Annie Gordon lives in a two-bedroom apartment several hundred feet from the Fairmount Line commuter rail that used to pass by her Mattapan neighborhood without stopping.
The 69-year-old retiree says she was at first thrilled when the city announced plans to create a train stop nearby, streamlining the once onerous commute to downtown Boston. She had signed petitions and attended meetings to encourage the MBTA to build the stop that has now opened across the street.
But a Waltham-based company, DSF Group, also saw the benefits of the new Blue Hill Avenue MBTA stop and purchased the sprawling 12-building property she has lived in for 44 years.
Now Gordon fears she may lose her home, unable to pay what she calls an unreasonably high rent increase of $275 a month.
“I think they did it to capitalize on our hard work building the station,” Gordon said at a recent protest outside her home. ”Now they want to push us out.”
The company purchased the property in 2018 for $65 million and rebranded, changing the name from Fairlawn Apartments to SoMa at the T. The new name refers to South Mattapan, a neighborhood description most local residents had never heard, with a nod to the New York City hipster neighborhood with a similar name.
Company officials did not respond to requests for comment on this story. At the time of the purchase, they touted the transaction as a perfect fit for their strategy of buying “underutilized properties” near transit stops. Their website details an approach of repositioning properties through “aggressive marketing” to “maximize value.”
Gordon is among a group of SoMa at the T residents who are fighting rent increases and seeking improvements at the 347-unit property with the help of City Life/Vida Urbana, a Boston based nonprofit that fights for housing equity. They say the DSF Group is among a growing number of property developers raising rents and taking advantage of new train stops that community groups got built through years of grassroots organizing and taxpayer money.
“Literally they've been telling folks the reason why your rates are going up is because of the train station,’’ said Gabrielle Rene, a community organizer with City Life/Vida Urbana. “So the very work that they did to bring in value to the community is the very thing that's pushing them out.”
For decades, the nine-mile Fairmount Line commuter rail rumbled through areas of Dorchester and Mattapan without stopping. That was until local residents demanded — and eventually won – a public investment of $200 million to build four new train stops along the line, including the Talbot Avenue Station in 2012 and the Newmarket and Four Corners/Geneva Avenue stations in 2013.

MATERIAL:
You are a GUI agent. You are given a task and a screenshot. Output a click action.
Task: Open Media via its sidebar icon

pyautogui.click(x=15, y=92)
...
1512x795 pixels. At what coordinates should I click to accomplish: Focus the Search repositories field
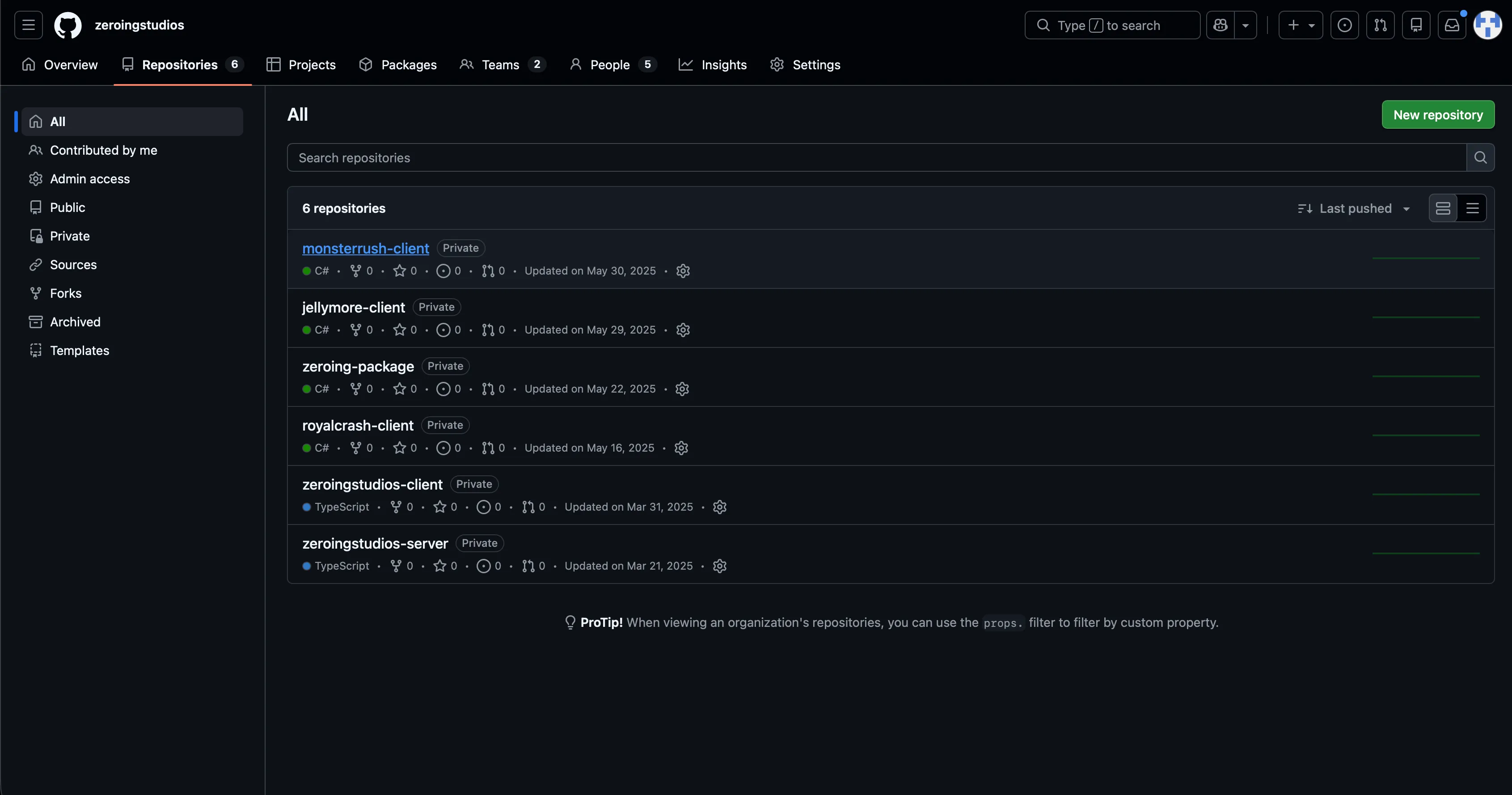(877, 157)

REQUIRED WORK: From the Mattapan housing article, copy the stretch from "But a Waltham-based" through "for 44 years." word for word. You won't need the records for anything here.

WORKED SOLUTION:
But a Waltham-based company, DSF Group, also saw the benefits of the new Blue Hill Avenue MBTA stop and purchased the sprawling 12-building property she has lived in for 44 years.